The largest ETF, the $16 billion iShares Preferred & Income Securities (PFF), is down 15% this year to $33.50 and yielding 4.5%.
|Favorite Number / Ticker||Recent Price||Change since the beginning of the year||Yield|
|JPMorgan Chase 4.20% / JPM Pfd MM||$17.90||-29.9%||5.85%|
|Wells Fargo 4.75% / WFC Pfd Z||7:44 p.m.||-24.8||6.11|
|AT&T 4.75% / T Pfd C||19.24||-26.7||6.16|
|Vornado Realty Trust 4.45% / VNO Pfd O||5:43 p.m.||-29.4||6.36|
|Qurate Retail 8% due 2031 / QRTEP||79.35||-23.1||10.09|
|ETF / Symbol|
|iShares Preferred & Income Securities / PFF||$33.50||-15.0%||4.39%|
|Closed-End Fund / Symbol|
|Flaherty & Crumrine Preferred Securities / FFC||$18.12||-16.6%||7.88%|
|Nuveen Preferred Income Opportunities / JPC||7.87||-19.4||8.08|
Note: Preferred shares have a face value of $25, with the exception of Qurate Retail, which has a face value of $100.
Closed-end funds yield more, which reflects the use of leverage. The Flaherty & Crumrine Preferred & Income Securities (FFC) and Nuveen Preferred & Income Opportunities (JPC) funds yield around 8%. The Nuveen fund is trading at a 7% discount to net asset value; the Flaherty & Crumrine issue brings a slight premium to NAV.
Preferred shares have long attracted retail investors because of their relatively high and secure dividend yields. Preferred shares with a face value of $25 are traded like stocks on the stock exchange, primarily on the NYSE, which gives the market more transparency than corporate or municipal bonds.
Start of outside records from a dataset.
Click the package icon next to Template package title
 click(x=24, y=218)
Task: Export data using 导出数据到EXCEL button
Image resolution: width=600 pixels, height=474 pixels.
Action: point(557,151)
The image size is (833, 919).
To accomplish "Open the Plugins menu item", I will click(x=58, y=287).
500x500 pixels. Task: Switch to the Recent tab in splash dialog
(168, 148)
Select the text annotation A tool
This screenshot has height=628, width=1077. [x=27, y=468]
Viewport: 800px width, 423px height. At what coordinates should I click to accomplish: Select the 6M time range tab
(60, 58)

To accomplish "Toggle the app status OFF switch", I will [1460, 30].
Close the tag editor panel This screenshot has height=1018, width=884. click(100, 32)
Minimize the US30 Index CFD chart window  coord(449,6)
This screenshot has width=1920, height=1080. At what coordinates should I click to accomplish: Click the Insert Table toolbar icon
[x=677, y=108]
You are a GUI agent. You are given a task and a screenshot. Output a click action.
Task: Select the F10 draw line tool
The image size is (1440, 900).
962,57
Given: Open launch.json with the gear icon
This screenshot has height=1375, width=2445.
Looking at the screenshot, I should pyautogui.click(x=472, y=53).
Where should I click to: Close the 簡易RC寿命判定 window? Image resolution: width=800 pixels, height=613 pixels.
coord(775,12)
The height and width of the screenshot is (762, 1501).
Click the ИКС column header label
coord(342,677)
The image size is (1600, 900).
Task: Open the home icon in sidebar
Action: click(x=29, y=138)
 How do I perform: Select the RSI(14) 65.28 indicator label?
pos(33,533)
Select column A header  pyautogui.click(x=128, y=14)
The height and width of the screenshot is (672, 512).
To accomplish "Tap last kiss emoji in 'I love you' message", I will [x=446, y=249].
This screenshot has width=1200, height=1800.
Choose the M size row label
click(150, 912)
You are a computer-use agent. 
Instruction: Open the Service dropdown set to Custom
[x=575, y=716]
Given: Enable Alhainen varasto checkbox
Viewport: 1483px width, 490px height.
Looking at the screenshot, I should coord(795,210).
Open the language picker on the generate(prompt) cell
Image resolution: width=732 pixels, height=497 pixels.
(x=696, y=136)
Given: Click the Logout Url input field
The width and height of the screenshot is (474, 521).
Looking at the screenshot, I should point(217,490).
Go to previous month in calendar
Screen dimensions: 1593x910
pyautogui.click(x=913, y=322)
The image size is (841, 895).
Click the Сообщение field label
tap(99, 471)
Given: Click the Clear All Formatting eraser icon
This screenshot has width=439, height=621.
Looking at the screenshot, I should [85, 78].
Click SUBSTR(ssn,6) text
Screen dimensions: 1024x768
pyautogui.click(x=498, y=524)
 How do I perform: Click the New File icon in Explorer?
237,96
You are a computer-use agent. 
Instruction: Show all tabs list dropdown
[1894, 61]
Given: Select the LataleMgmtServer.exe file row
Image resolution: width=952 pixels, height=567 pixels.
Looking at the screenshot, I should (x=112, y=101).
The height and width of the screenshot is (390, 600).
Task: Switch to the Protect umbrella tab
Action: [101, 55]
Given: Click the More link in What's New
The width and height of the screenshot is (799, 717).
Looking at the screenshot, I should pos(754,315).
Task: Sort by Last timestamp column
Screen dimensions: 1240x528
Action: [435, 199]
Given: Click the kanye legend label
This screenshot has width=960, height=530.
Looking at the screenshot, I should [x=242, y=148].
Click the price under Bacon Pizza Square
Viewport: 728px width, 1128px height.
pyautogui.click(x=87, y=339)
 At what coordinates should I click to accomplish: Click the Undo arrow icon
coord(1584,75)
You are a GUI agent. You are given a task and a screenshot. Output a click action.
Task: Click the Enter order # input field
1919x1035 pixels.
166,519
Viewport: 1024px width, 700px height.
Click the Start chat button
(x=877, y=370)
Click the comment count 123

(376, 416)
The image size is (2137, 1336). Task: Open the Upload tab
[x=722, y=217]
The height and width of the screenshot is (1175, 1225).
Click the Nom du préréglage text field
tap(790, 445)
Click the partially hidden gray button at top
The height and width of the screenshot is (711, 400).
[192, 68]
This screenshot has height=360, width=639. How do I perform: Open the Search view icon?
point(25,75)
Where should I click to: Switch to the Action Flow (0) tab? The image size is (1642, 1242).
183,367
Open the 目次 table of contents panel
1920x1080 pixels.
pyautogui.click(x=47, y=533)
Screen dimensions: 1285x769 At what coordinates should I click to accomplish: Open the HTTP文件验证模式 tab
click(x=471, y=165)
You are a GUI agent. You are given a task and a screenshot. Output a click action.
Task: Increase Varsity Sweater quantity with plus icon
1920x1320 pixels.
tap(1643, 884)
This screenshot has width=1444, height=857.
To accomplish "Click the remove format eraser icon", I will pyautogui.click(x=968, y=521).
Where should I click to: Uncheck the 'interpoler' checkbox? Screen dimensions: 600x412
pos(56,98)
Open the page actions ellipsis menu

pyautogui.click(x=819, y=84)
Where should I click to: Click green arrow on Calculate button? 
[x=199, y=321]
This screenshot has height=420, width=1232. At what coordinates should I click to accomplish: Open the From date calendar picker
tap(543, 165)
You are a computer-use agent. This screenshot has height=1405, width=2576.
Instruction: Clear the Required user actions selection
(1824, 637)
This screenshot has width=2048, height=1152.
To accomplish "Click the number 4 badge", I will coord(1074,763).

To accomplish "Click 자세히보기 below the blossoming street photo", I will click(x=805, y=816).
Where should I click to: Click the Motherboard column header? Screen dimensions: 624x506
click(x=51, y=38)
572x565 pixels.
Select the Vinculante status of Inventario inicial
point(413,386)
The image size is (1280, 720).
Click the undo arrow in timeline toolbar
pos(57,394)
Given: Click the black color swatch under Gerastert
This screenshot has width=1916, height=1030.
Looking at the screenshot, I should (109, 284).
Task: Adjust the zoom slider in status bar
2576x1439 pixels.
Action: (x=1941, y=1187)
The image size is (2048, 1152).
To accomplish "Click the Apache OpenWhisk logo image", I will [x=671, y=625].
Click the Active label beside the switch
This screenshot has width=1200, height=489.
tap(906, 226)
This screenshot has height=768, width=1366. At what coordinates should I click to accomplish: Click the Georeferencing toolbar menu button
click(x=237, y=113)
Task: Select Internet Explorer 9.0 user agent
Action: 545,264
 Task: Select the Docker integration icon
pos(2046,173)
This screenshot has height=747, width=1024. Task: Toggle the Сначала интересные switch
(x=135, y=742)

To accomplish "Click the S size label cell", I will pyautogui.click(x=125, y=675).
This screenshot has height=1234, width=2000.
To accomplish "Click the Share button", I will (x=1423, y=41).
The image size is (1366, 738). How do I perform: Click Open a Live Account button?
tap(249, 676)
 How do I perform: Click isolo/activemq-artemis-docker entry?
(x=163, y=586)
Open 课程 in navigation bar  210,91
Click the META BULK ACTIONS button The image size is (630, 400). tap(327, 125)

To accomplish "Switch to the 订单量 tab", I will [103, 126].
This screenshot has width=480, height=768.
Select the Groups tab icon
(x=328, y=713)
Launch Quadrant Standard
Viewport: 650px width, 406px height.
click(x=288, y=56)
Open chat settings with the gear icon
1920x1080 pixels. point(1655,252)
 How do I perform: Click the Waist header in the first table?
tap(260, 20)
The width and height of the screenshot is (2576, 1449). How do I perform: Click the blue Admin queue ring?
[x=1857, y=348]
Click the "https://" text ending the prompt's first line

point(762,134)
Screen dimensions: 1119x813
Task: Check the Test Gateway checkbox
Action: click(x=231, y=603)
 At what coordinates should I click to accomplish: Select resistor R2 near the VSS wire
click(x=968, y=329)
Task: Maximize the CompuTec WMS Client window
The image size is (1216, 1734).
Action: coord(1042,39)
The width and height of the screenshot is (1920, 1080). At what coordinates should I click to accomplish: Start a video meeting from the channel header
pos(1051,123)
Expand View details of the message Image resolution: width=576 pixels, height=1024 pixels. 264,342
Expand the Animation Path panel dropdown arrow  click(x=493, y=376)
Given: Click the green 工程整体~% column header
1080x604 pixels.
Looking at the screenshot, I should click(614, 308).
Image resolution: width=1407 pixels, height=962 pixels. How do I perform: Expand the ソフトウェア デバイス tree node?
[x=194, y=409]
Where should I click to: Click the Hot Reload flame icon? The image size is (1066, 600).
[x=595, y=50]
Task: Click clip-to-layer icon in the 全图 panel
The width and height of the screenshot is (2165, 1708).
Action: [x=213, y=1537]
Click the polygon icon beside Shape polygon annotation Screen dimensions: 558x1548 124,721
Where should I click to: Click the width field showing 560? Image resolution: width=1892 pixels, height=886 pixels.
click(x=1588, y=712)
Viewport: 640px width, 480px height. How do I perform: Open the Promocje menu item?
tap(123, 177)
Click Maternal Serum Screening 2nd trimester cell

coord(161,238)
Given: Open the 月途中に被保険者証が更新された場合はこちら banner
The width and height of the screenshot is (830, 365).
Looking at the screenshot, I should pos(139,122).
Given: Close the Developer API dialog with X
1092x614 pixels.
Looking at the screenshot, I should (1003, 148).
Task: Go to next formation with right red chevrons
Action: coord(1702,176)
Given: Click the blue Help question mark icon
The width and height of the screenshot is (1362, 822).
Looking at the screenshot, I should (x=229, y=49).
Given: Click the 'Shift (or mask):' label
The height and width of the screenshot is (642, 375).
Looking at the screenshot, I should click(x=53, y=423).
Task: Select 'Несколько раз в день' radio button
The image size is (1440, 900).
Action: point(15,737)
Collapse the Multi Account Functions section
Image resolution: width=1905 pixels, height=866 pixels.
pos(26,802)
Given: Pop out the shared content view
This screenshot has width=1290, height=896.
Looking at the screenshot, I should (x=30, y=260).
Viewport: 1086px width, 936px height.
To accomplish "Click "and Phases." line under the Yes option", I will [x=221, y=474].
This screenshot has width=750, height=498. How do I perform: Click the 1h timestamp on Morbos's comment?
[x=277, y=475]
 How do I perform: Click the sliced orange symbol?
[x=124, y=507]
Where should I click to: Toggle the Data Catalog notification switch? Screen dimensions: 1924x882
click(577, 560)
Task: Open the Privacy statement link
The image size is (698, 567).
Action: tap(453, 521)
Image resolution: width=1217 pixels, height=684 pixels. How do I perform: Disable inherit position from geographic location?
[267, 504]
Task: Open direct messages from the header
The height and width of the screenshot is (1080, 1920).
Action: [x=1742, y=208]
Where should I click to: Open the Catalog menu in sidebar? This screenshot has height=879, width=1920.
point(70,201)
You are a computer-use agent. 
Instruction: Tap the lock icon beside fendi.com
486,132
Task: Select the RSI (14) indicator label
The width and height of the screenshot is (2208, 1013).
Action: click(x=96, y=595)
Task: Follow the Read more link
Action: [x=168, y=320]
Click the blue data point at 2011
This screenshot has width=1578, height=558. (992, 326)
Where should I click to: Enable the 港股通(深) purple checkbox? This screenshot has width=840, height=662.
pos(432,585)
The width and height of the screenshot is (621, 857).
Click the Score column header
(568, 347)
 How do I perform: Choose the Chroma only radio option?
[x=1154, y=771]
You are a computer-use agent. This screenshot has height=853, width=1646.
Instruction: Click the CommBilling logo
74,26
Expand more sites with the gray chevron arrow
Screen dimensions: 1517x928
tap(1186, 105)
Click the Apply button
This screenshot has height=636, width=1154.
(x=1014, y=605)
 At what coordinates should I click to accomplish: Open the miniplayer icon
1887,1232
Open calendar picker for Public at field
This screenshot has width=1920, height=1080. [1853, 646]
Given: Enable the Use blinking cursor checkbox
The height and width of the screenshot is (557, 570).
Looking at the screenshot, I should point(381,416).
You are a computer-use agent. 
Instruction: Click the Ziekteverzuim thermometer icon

There are also preferred shares with a face value of $1,000 for institutional investors that are not generally traded on exchanges.
Chadwick says these issues are often more attractive than $25 preferred shares. A recent problem, he says, is
Bank of America
$2 billion in preferred stocks that carry a rate of 6.125% for five years, then reset to float at a spread of 3.25% percentage points above the five-year Treasury. This issue has similar returns to fixed rate preferred shares, but less rate risk due to the variable rate feature.
The privileged offer tax advantages. Dividends are normally taxed favorably like common stock payments since preferred stock is a senior form of capital. Although preferred stocks are less secure than debt, companies are loath to omit preferred dividends, in part because ordinary dividends can only be paid if preferred payments are met.
Barrons has written about preferred stocks periodically, cautiously in our income investment outlook for 2022 and favorably in a recent article on bond market opportunities.